First, Aaron’s initial response when being confronted by Moses was deceitful to himself. Aaron made it seem like he had needed to please the people, but the truth is that other people can only tempt us, not force us to sin. (Matt Henry) Rather than responding in recognition of his wrong, he rationalized and justified his choices. Until we recognize and own up to our choices, we cannot recognize our need to repent, we won’t desire forgiveness, and thus cannot find or accept mercy or grace. If you are Moses and you are watching your loved one self-destruct and enter denial or try to hide it from you, it sounds hopeless right? But Moses is an example of what one in the bystander situation can do.

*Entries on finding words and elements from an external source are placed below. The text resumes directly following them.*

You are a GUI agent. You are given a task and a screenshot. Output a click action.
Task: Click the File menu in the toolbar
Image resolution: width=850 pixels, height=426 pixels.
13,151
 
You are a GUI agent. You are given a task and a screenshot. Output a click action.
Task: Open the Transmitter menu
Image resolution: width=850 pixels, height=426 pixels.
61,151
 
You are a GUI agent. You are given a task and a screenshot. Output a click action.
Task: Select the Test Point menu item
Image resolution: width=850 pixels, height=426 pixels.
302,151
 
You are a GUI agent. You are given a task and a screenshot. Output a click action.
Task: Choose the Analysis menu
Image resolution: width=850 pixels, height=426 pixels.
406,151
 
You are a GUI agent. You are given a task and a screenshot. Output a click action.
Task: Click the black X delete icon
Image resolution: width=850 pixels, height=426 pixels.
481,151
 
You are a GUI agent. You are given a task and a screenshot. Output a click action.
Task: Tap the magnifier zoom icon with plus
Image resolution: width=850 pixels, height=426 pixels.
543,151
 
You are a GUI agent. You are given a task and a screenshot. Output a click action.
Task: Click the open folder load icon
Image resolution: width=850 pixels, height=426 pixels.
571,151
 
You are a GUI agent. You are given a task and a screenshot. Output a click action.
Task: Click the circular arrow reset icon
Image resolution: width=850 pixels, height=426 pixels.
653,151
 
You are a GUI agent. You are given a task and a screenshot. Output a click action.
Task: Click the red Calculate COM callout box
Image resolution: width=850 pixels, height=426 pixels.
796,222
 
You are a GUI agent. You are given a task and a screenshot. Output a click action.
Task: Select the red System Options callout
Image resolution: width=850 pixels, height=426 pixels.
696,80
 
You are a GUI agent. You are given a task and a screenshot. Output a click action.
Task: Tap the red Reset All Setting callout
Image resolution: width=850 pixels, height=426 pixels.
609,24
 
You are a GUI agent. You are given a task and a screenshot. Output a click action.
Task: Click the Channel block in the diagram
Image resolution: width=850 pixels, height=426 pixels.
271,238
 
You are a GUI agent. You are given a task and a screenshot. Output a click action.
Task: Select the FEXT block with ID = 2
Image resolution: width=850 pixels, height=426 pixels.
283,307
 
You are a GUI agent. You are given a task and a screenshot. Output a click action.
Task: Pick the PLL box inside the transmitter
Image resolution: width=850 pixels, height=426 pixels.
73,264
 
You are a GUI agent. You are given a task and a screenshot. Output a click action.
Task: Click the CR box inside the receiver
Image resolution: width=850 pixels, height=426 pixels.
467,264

Moses pleaded with God for mercy for his brother and the people even before Aaron or the Israelites may have recognized their wrong and need for mercy. If you look at the text, it is the act of pleading for mercy on behalf of the people in sin that invokes God’s compassion to work in tandem with his justice all while still accomplishing His purpose. I believe this is an all too symbolic picture of how Christ pleads to the Father on our behalf. (Matt Henry) God wants us to have a heart like Christ and to teach us forgiveness, love, grace, and mercy …and yet He also wants to teach us and help us understand the cost of it to the one who gives it. When we can be like Moses and go to God on behalf of a brother or loved one for mercy – especially at the risk of it costing us in some personal way…whether it be time, upset between you and that person when you need to speak truth and expose sin, energy invested in prayer, or heartache and submission to however He might choose to use us to encourage change in the individual – we experience and understand just a tiny glimpse of the cost Jesus paid on our behalf. This scripture is encouraging to me because it shows that Moses’s prayer for mercy on behalf of an undeserving, cretinous people did have an impact on God’s response to the people. Our prayers for people, even before they recognize their need for change, are heard and are not in vain.

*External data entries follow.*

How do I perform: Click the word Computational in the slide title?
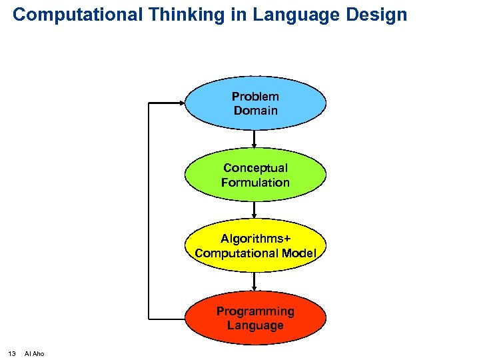[x=77, y=15]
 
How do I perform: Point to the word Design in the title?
[x=376, y=15]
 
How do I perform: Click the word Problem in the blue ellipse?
[x=256, y=97]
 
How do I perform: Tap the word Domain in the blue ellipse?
[x=256, y=111]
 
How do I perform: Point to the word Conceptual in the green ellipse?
[x=256, y=168]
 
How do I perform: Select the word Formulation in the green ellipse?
[x=256, y=182]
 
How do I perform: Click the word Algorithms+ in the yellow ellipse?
[x=256, y=239]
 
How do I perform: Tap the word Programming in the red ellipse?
[x=255, y=311]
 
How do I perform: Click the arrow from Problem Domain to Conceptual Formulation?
[x=255, y=139]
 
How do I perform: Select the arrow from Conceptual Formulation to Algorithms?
[x=255, y=210]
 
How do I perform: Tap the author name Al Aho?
[x=34, y=353]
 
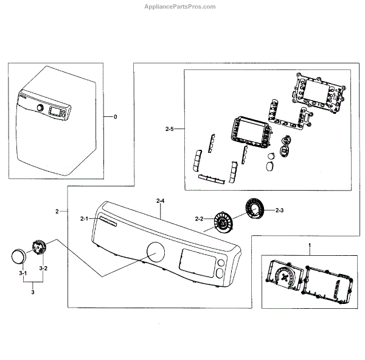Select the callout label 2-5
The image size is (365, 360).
[170, 129]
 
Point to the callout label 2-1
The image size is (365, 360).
[84, 218]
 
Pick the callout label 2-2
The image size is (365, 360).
[198, 219]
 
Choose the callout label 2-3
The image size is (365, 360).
[280, 210]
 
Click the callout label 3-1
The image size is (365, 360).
[23, 274]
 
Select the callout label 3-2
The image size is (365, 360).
[43, 268]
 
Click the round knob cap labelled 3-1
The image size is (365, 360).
[20, 255]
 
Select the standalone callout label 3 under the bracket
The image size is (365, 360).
[33, 293]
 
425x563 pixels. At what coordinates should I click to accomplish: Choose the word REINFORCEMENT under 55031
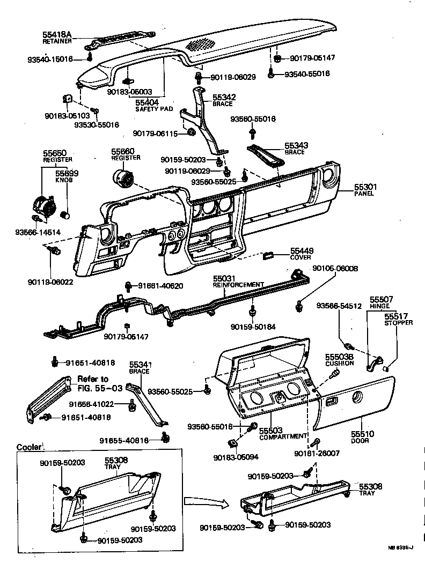pos(238,285)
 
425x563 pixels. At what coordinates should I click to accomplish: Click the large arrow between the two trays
pos(203,501)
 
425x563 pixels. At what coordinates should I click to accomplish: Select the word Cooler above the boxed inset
pos(28,447)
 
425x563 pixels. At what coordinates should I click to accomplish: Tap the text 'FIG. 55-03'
pos(100,387)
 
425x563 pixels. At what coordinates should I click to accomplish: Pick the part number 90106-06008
pos(335,268)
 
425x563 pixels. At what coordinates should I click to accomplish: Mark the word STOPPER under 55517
pos(399,323)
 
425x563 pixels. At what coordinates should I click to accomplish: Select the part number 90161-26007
pos(317,454)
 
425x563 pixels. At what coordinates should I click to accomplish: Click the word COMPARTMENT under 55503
pos(283,437)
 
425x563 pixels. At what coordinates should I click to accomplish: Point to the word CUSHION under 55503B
pos(339,363)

Though Moses pleaded for mercy on behalf of Aaron and the Israelites, there eventually came a time where they were called to choose sides and decide their own destiny. Moses asked “Who is on the LORD’s side?” What happened then and there was a deciding factor that preceded the death and destruction of those set on persisting in wickedness. While it is God’s decision and timing alone, there will always come a point in time where every person makes the ultimate choice, and those who persist on continuing in sin, who openly stand forth as those that choose openly and firmly to stand against the Lord and thus the ones on the Lord’s side – and are firm and happy in it – they are destined for judgement and ruin. (Matt Henry)

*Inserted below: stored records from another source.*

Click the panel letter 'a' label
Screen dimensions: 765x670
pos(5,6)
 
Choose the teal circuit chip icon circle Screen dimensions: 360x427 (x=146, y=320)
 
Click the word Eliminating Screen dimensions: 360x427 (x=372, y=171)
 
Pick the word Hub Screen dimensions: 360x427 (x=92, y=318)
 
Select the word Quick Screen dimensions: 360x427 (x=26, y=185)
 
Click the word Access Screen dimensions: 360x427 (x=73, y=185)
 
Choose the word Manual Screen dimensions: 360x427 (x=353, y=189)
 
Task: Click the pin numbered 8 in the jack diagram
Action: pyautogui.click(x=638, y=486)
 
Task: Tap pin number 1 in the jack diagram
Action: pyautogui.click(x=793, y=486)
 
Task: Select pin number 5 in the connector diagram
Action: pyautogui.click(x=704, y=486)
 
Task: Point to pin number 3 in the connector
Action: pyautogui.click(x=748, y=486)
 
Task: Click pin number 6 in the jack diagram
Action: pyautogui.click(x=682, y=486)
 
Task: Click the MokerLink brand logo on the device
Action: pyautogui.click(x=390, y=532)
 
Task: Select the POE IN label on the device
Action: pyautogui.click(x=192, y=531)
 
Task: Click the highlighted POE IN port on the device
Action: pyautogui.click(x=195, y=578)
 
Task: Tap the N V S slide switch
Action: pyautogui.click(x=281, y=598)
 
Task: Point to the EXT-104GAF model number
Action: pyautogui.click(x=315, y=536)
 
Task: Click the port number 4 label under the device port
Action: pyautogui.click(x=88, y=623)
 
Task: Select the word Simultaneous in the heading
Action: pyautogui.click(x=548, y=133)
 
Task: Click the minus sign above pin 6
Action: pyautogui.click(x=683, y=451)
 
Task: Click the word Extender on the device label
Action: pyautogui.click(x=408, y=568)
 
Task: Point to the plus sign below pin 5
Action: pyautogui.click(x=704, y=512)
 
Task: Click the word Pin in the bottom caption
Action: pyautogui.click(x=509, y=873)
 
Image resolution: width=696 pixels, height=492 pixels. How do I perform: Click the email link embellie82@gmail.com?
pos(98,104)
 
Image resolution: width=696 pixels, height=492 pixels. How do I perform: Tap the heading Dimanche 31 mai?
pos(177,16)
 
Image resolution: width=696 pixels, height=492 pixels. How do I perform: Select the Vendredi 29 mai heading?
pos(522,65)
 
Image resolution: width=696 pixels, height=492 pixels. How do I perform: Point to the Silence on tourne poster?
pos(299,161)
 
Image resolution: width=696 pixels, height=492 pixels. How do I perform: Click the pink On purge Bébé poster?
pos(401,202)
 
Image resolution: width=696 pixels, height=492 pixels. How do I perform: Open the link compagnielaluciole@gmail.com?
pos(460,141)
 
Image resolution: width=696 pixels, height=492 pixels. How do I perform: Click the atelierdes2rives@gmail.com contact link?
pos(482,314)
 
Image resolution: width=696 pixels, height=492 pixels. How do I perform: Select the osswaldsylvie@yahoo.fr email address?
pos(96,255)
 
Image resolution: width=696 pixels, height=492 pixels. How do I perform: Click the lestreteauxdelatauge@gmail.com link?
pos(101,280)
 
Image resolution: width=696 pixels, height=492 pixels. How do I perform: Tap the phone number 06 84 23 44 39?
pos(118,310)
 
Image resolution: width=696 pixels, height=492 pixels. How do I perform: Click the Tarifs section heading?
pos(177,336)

And Finally, Aaron – praise the Lord – did not stay in denial long before returning to God’s side. The Bible says that He who began a good work in us will carry it out to completion (Phil 1:6). I believe we saw the good work begun in Aaron back in Egypt, and despite his foolish choices, God’s mercy in this situation made it >

  • possible for Aaron to still live the calling to which God intended for him >
  • but with a deeper level or understanding that he was unworthy of his calling apart from any reason other than the grace of God. (Matt Henry) What good is it if we have an exciting and important calling from God, yet we somehow deceive ourselves into thinking we are worthy of it in any way apart from under the righteous goodness of Christ? Like the specific and intricate priestly garments he would soon wear (that symbolized the righteousness of Christ that we all must wear to appear justified and blameless and redeemed before a holy God), Aaron needed to know full well that it wasn’t he who was worthy but God whose grace and mercy and righteousness that made him worthy.  This is also so true for us. Aaron may have fallen to temptation and experienced a major defeat, but God took what Satan meant for evil and worked it for good in the end so that any pride and boasting about the high call on Aaron’s life may be silenced and prevented.(Matt Henry) Instead of anyone thinking it was he who earned the position, or instead of him beginning to think he’d deserved any of the positions God would place him in, he would now know he was undeserving and that he would fulfill his role because of God’s grace alone. The grace and ability of God would be the only thing magnified in his role as a priest…not his own ability.